Ah, the joy of flying. It brings out the animal in all of us. Airports resemble stockyards. An aquatic hierarchy governs boarding: Big Fish in front, sardines in the back.
Then there’s the bad food, bad air, bad equipment and a guaranteed bad attitude when you deplane. Nobody is going to remember this as the Golden Era of Air Travel.
And it just got worse.
Faced with the gloomy prospect of a long flight, any ray of sunshine, anything that could put a smile on your face is to be embraced.
For me, and many others, it was the SkyMall magazine, in the seat pocket in front of you, just behind the dog-eared airline magazine whose crossword puzzle had been filled out in ink and the barf bag.
A veritable kaleidoscope of items nobody really needed, it was nonetheless a diversion that helped you forget that your knees were pushed up under your chin and that the guy in front you just went into full recline mode while the kid in back of you kicked the seat.
Besides, it beat the hell out of reading the emergency safety instructions card.
Alas, SkyMall is no more. The magazine is a victim of the same forces that batter many publications theses days. Its owners said it had been affected by new regulations that allow passengers to use their smartphones and tablets during flights.
"With the increased use of electronic devices on planes, fewer people browsed the SkyMall in-flight catalog," Scott Wiley, the CEO and CFO of Xhibit Corp., SkyMall's parent company, said in court filings.
Another scalp on the belt of progress.
But there was more to it than that. It was undercut by websites like Amazon that sold similar products but at a cheaper price. And its parent company was involved in some questionable business decisions.
No matter. Its owners are requesting an auction in late March to begin the process of liquidating remaining merchandise.
SkyMall, Inc. was founded in 1990 by a bunch of guys with a great idea: "get customers to order within 20 minutes of landing and have the goods waiting for them on arrival."
That would have required SkyMall to operate warehouses near major airports. According to one report, this business model translated into a $6 million loss per year.
Then they had a better idea. They wouldn't carry any products, they'd just be a magazine where other companies could advertise. These companies would either pay a flat advertising fee or pay SkyMall a percentage of each transaction.

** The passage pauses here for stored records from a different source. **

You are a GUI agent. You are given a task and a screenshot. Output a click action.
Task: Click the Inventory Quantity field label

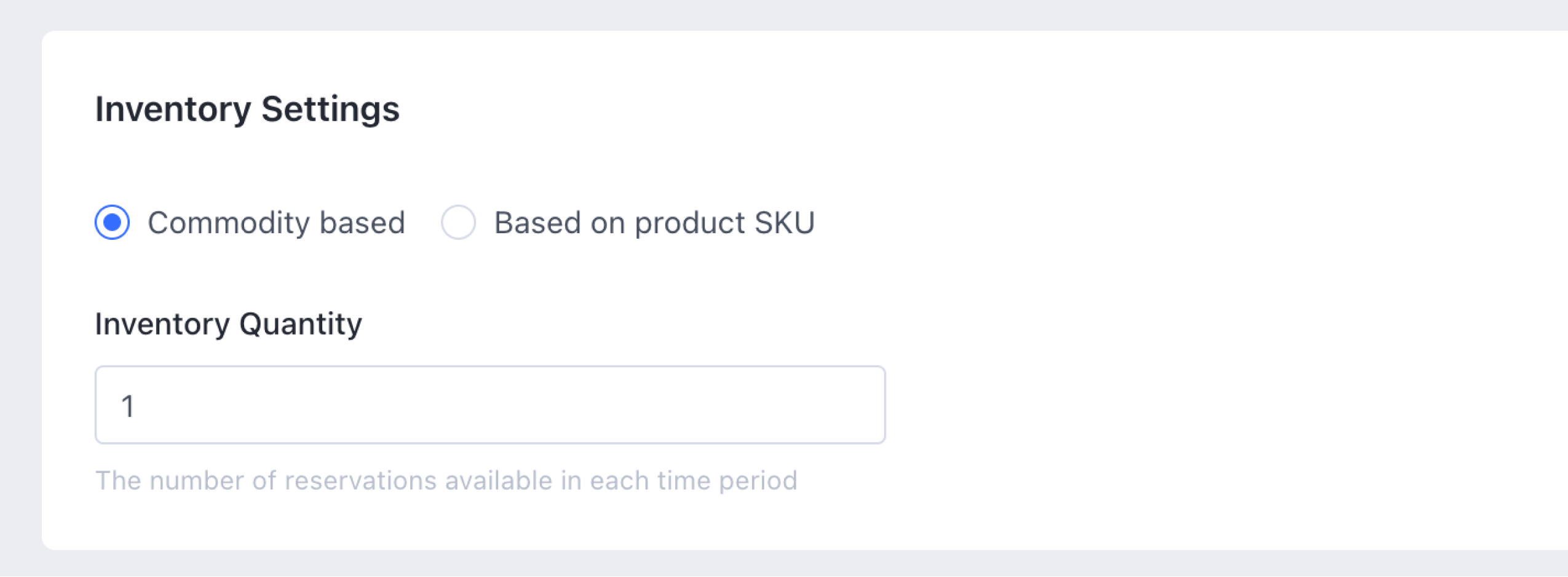tap(228, 324)
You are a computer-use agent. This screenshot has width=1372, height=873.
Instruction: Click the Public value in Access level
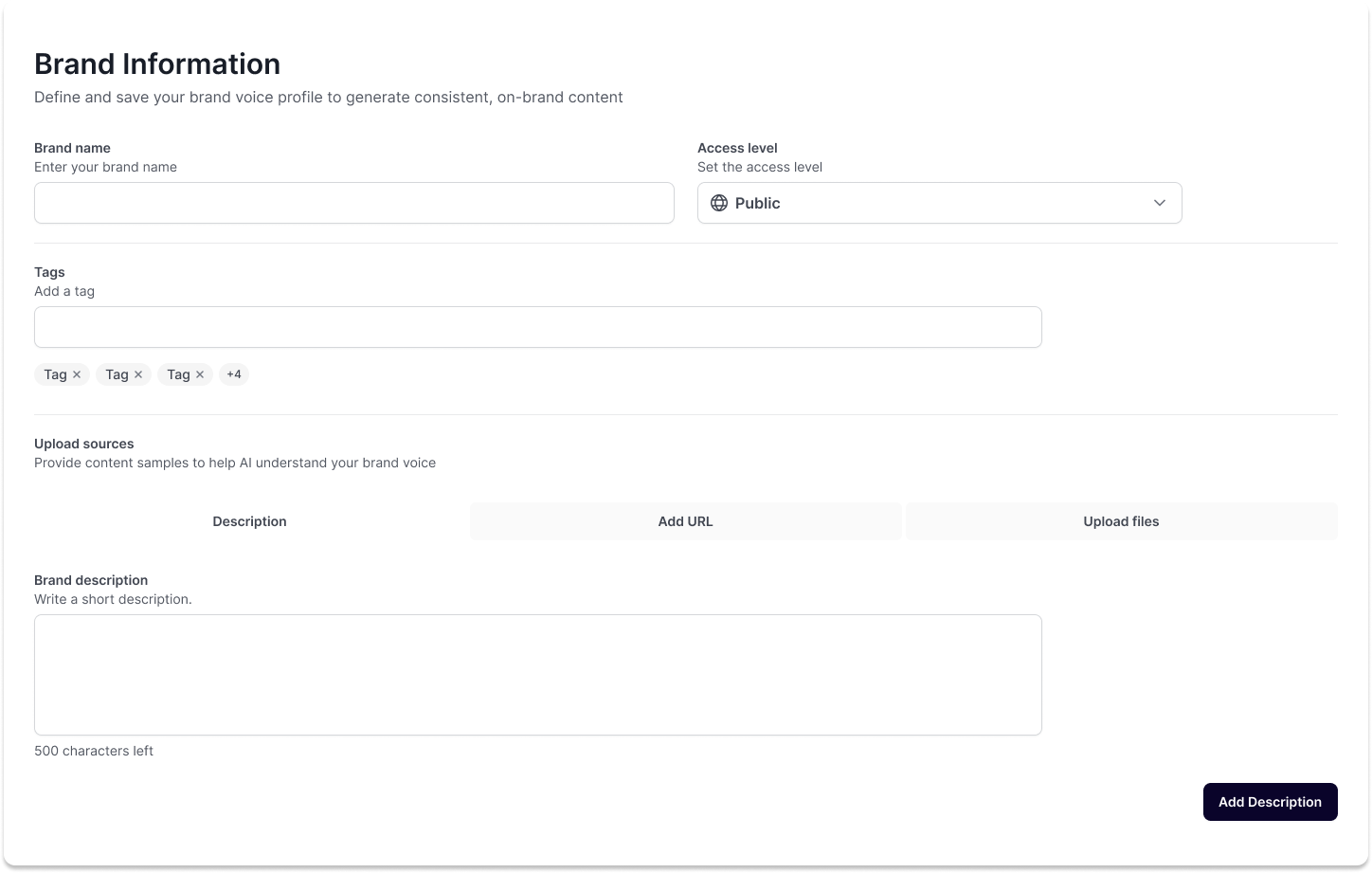point(757,203)
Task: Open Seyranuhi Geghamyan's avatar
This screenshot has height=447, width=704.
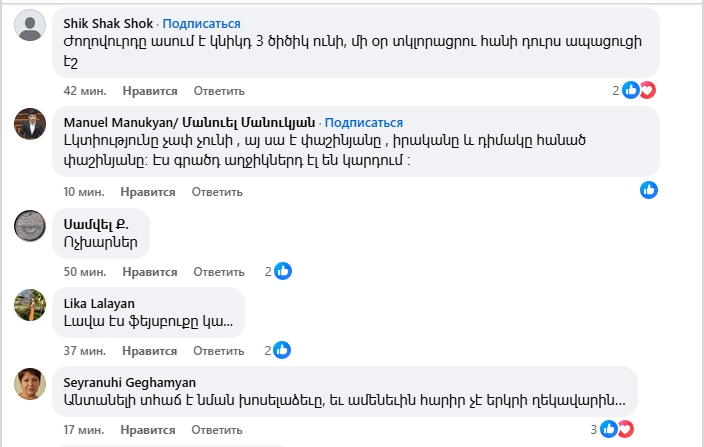Action: coord(30,383)
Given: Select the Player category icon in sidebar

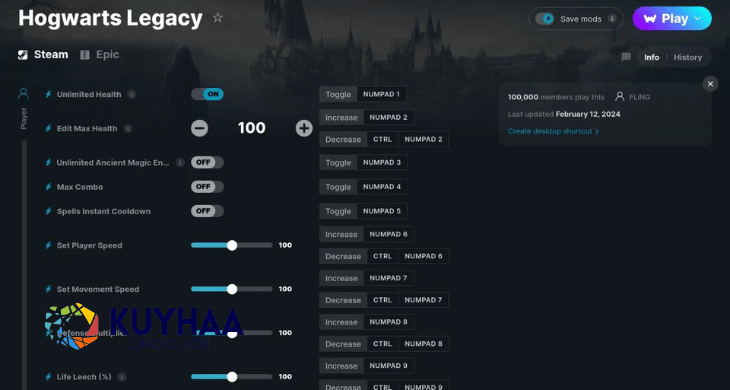Looking at the screenshot, I should tap(23, 94).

The companies that advertise in SkyMall would be responsible to "drop ship" their products directly to the customer, according to a story in Atlantic.
But what products!
A bar contained in a replica antique Italian world globe. A spatula with a headlight for flipping burgers at night. A head massager. An underwater cell phone system. A paper towel holder with USB ports. A pizza scented T-shirt. A mounted squirrel head. A laser guided pool cue.

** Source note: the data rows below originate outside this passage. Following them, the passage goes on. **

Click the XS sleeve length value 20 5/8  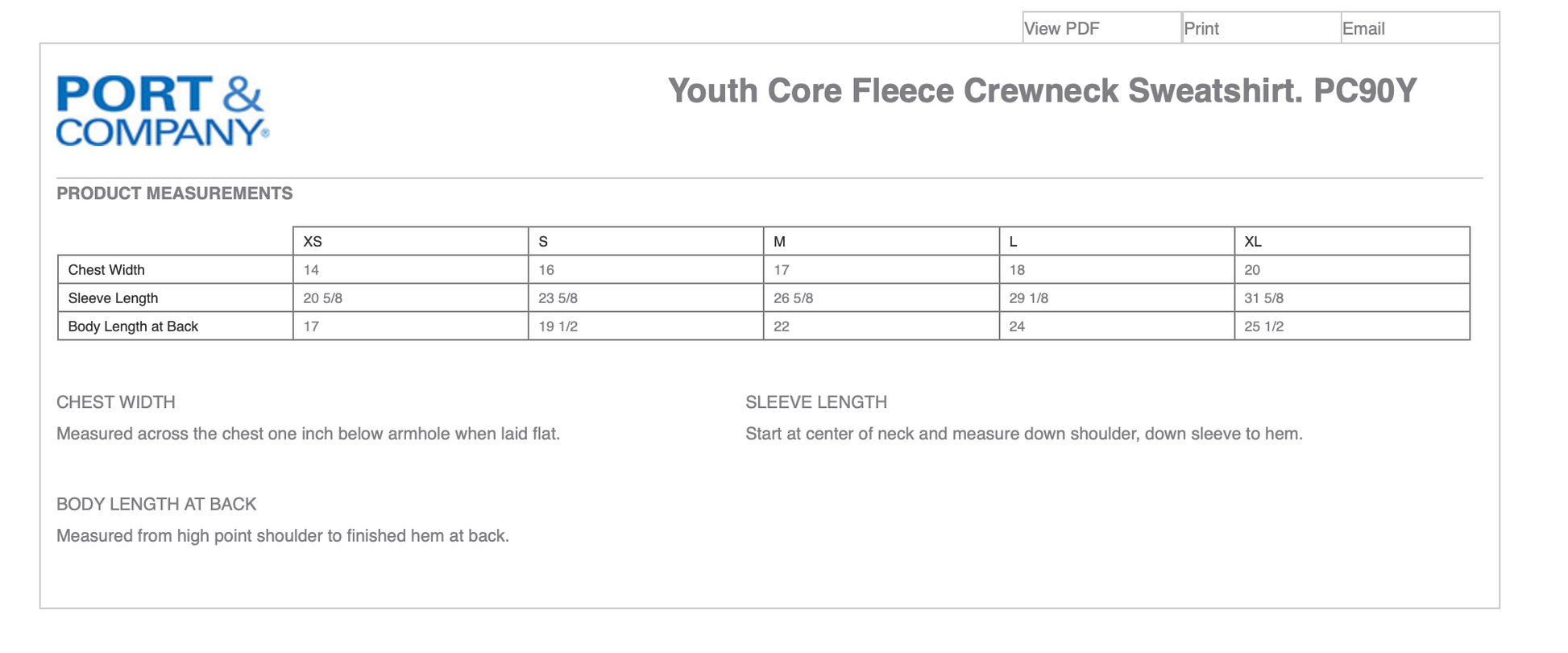[322, 298]
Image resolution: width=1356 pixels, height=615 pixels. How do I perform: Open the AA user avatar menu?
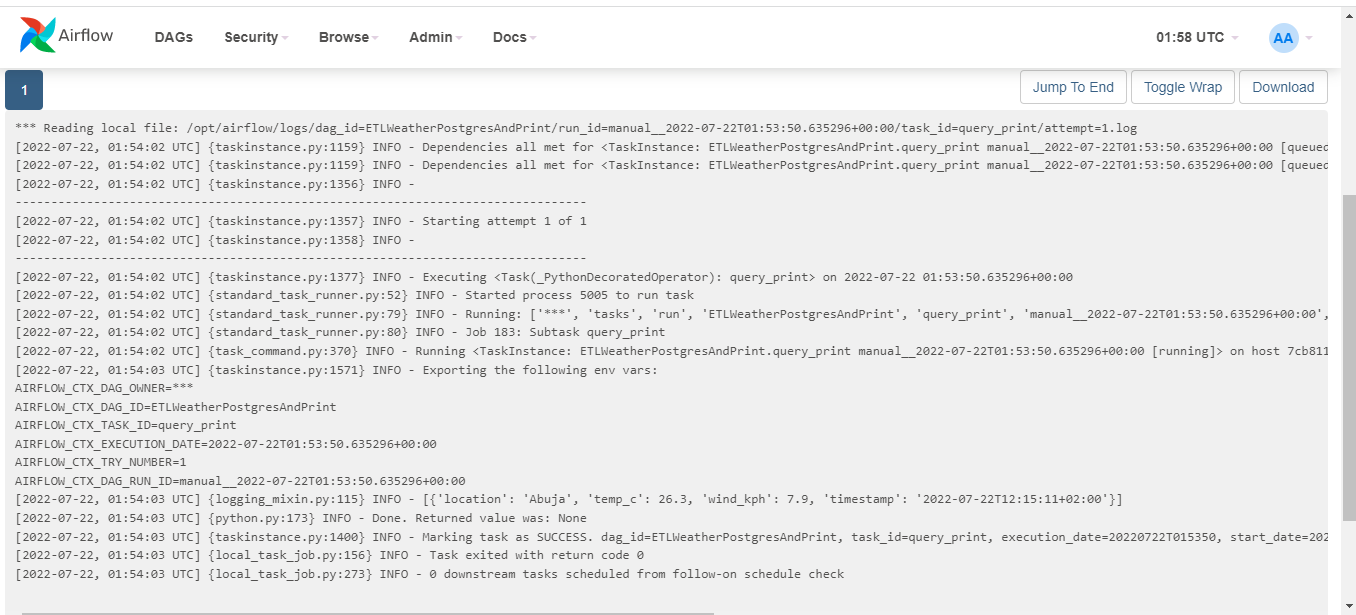(1283, 37)
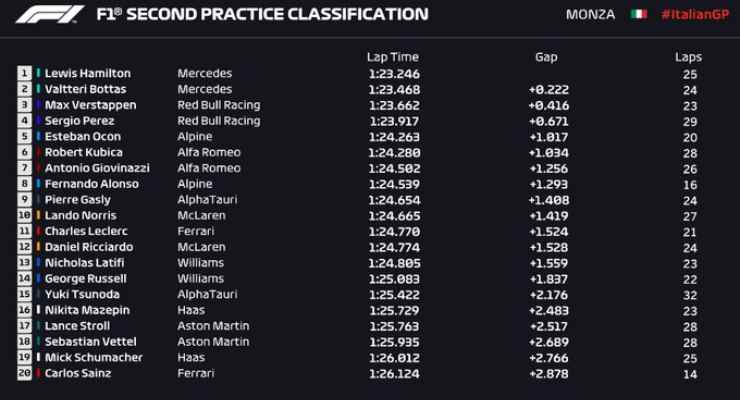Select the Lap Time column header
The width and height of the screenshot is (740, 400).
click(x=393, y=57)
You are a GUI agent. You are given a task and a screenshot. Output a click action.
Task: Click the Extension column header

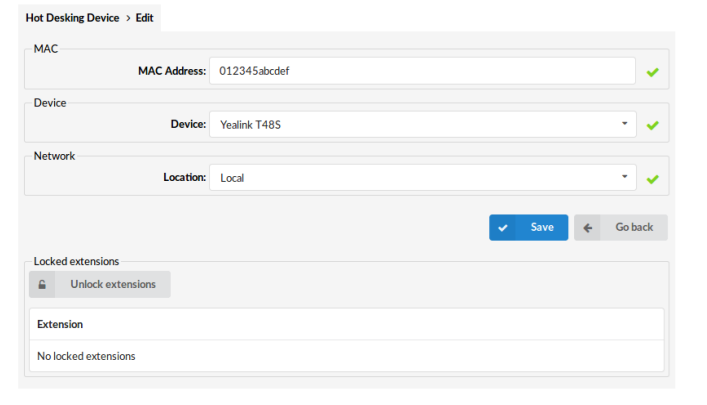60,324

But wait, there’s more. A selection of lawn ornaments such as a ceramic Sasquatch, 8-foot-tall giraffe, or "muscular god of the sea." A dainty wooden box that emits laughter when opened. A living room end table that doubles as a litter box. A foot tanner, a high heel bottle holder, a Star Wars Darth Vader toaster or a glow-in-the-dark toilet seat.
For the person who has everything there was the Velociraptor Dinosaur Statue. It was described this way:
“This Jurassic-sized, meat-eating prehistoric replica dinosaur statue is realistically sculpted with terrifying teeth, retracted foot claws and an S-shaped neck, then cast in quality designer resin and hand-painted with powerfully convincing color and texture as faithful to the ancient species as possible.
“This large-scale, display-quality sculpture transforms any home, garden, restaurant.”
The last sentence can only be described as an understatement.
There is an upside to the decline and fall of Skymall, especially if you’re an airline CEO.
According to an article on the Wired website, the company’s bankruptcy could improve airlines’ bottom lines, because they’ll no longer carry the catalog in every seat-back pocket.
Airlines are obsessed with cutting weight, because lighter planes need less fuel, and jet fuel is, depending upon who you ask, an airline’s no. 1 or no. 2 expense. That’s why airlines are investing in thinner seats, lighter trash compactors, and entertainment systems that use sleeker electronics.
So tossing those catalogs will save airlines like Southwest (which already planned to ditch them), United, and American hundreds of thousands of dollars a year.
Will the savings quickly be passed onto the traveling public? When pigs fly first class. Or Velociraptor statues become all the rage.
I’ll miss SkyMall. I’ll rue the day I didn’t order the Justin Beiber travel kit or the sippy wine cups.
Like air travel itself, the fun is gone.